安藤の言葉——「国益」「安全保障」「秘密の必要性」。それらは、一定の説得力を持っていた。
しかし同時に、それは権力による情報統制の正当化でもある。国民に知らせず、選ばれた少数の人間だけが重要な決定を下す。それは、民主主義の根幹を揺るがす。
前田はベッドに座り、窓の外を見た。広島の街の灯りが、夜空に広がっている。
この街は、かつて原爆で壊滅的な被害を受けた。そして、平和を願い続けてきた。その広島で、今、新たな軍事計画が進められているとしたら——
前田のスマートフォンが鳴った。上司からだ。
「部長、前田です」
「前田、無事か? 広島で何かあったか?」
「はい、いくつか情報を掴みました。それと……安藤に会いました」
「安藤に? 何と言っていた?」
「詳しくは話してくれませんでしたが、総理の広島訪問に関わっているようです」
「総理の……」上司は考え込んだ。「平和記念式典か。しかし、それだけのために防衛省の人間が動くとは思えない。何か、もっと大きなことがあるんだろう」
「私もそう思います」
「分かった。引き続き注意して調査してくれ。しかし、危険を感じたらすぐに撤退しろ。いいな?」
「はい」
電話を切った前田は、再び窓の外を見つめた。
明日は、もう一度平和大通りの工事現場を調べよう。そして、できれば地元の人々から情報を集めたい。

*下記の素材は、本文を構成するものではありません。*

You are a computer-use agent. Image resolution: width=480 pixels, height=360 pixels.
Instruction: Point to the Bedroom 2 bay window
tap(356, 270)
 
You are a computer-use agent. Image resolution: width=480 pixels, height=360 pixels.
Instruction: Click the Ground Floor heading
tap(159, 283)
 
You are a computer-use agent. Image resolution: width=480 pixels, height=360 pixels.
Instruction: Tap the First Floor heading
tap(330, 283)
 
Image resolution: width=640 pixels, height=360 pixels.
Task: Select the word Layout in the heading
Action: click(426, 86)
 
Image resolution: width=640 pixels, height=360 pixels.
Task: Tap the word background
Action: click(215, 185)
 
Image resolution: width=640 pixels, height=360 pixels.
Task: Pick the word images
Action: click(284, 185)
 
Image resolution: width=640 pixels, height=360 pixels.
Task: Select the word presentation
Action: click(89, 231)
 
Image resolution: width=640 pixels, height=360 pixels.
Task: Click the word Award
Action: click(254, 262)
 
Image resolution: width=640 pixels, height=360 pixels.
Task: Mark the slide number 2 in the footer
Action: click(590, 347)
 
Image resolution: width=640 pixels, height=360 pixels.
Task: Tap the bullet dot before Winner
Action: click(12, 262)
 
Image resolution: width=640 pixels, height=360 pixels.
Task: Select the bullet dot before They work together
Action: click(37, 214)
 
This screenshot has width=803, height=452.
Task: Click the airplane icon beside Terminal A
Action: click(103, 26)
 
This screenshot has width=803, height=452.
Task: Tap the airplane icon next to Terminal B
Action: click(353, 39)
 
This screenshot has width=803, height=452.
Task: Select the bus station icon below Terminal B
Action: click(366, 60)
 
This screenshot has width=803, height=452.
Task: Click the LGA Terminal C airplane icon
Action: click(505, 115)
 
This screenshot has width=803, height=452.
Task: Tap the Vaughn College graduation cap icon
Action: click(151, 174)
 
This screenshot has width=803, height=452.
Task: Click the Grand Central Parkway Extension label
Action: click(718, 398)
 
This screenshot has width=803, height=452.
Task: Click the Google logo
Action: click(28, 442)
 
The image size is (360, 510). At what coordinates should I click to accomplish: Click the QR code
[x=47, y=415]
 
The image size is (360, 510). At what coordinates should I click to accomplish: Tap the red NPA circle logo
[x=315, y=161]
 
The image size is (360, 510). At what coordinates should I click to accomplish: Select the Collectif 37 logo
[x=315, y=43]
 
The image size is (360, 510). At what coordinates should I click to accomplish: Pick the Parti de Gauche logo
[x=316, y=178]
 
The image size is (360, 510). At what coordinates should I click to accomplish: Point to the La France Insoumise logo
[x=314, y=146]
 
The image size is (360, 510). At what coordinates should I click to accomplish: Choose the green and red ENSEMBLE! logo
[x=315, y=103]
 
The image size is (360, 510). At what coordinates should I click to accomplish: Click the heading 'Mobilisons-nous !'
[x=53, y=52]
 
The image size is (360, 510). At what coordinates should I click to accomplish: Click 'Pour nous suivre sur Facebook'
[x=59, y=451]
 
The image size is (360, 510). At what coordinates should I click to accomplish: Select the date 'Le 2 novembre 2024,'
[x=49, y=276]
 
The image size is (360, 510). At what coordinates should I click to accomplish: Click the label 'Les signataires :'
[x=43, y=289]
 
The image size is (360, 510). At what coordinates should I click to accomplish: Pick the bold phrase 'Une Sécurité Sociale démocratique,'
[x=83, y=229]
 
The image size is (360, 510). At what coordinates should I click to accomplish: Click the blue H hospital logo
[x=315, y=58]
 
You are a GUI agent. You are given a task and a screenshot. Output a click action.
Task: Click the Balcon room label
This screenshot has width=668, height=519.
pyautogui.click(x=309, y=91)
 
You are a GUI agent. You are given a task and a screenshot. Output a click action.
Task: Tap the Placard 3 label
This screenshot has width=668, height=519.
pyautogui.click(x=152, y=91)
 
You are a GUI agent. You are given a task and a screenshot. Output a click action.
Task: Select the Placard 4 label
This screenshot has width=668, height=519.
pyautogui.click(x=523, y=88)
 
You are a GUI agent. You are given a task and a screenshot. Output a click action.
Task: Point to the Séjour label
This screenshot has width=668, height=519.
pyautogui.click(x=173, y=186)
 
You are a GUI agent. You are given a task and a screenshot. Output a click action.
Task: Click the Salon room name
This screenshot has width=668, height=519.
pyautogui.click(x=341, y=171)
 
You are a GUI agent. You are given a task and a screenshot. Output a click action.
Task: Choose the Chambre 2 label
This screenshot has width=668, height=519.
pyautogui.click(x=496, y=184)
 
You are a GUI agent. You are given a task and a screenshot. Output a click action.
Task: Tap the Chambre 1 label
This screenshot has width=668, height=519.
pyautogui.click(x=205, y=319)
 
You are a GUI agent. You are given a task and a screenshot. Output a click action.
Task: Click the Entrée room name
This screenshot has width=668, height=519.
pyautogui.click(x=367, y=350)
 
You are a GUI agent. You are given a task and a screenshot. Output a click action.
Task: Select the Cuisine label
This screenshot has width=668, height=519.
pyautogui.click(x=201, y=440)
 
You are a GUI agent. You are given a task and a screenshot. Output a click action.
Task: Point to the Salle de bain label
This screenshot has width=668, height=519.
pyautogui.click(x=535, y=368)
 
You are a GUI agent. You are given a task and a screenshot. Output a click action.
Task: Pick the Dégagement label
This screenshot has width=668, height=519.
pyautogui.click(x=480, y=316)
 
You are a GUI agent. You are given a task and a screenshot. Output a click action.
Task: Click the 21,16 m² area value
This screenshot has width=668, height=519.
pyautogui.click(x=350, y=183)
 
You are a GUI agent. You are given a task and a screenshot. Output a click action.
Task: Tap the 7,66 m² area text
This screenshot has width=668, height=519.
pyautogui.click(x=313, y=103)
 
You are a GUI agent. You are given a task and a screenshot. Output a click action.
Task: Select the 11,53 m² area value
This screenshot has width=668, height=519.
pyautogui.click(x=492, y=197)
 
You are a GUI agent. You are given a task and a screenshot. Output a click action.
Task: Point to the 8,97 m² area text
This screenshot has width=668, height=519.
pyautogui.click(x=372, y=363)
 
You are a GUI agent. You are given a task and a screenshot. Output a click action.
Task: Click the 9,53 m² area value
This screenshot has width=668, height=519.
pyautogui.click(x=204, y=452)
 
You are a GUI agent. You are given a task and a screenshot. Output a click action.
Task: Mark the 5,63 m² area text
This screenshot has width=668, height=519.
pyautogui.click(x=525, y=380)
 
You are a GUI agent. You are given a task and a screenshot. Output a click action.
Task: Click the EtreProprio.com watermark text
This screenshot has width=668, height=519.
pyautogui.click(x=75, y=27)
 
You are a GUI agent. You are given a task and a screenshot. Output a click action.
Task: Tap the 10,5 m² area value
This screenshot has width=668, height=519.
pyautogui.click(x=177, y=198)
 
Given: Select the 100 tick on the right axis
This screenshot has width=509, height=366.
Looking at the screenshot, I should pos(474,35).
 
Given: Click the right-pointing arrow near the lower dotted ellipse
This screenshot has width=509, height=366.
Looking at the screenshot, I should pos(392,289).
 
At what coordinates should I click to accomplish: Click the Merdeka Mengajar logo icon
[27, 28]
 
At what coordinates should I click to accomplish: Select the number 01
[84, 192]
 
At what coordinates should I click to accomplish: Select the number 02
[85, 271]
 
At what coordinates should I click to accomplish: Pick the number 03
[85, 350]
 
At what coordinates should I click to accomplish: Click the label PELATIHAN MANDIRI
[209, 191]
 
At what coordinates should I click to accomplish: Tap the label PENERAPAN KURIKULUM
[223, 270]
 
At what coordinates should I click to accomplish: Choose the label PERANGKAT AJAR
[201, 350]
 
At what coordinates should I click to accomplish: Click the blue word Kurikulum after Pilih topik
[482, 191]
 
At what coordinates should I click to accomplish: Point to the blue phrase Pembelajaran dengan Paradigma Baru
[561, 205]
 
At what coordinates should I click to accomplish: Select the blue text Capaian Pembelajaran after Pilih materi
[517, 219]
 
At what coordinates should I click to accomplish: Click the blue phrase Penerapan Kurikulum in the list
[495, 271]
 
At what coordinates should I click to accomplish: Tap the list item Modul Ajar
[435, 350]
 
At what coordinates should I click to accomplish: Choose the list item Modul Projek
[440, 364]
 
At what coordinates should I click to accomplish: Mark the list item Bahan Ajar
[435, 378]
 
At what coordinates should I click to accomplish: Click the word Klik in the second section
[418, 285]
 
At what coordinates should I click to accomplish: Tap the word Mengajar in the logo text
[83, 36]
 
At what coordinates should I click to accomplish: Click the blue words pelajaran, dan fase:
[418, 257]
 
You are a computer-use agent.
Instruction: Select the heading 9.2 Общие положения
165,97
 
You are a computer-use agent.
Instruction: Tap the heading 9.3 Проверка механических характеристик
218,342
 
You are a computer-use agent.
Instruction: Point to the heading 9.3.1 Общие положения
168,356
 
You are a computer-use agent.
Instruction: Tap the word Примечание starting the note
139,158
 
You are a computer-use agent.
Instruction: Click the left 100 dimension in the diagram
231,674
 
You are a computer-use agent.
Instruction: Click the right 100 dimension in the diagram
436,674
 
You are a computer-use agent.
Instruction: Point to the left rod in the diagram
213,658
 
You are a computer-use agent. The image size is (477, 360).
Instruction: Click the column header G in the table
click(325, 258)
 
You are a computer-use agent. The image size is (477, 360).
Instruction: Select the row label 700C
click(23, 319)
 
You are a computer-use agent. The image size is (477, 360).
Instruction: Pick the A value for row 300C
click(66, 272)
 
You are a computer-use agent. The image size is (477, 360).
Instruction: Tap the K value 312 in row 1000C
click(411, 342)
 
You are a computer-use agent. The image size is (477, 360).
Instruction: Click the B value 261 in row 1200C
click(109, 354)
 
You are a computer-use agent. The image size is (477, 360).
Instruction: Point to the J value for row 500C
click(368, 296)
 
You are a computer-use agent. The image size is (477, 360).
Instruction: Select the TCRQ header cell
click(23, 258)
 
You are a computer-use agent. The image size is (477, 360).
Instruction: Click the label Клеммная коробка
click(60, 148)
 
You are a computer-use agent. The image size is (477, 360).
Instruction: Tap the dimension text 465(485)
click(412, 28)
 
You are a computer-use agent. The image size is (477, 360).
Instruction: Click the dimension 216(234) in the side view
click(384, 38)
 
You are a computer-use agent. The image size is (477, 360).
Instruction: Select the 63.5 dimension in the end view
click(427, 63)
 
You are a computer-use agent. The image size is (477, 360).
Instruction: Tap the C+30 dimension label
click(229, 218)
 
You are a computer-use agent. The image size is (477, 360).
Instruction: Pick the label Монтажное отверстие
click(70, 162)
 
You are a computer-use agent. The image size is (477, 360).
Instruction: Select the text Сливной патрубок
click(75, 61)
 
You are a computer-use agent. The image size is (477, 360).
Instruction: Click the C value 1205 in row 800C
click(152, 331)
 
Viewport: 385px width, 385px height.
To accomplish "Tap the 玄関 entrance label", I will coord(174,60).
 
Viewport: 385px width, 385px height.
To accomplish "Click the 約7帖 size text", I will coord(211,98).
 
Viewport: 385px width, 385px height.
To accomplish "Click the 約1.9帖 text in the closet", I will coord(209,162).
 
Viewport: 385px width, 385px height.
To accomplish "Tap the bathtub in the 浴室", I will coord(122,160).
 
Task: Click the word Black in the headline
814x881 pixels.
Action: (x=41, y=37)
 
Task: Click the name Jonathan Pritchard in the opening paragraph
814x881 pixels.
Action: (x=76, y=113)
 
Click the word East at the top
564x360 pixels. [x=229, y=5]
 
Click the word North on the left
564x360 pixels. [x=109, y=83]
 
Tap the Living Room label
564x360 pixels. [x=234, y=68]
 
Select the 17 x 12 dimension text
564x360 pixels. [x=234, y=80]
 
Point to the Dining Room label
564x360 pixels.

前田はノートパソコンを開き、今日のメモを整理し始めた。記者としての使命感と、国家の安全保障という大義。その間で揺れ動きながら、前田は真実を追い続ける。
窓の外では、広島の夜が静かに更けていく。
しかし、この街の地下では——そして、見えない場所では——何かが確実に動いていた。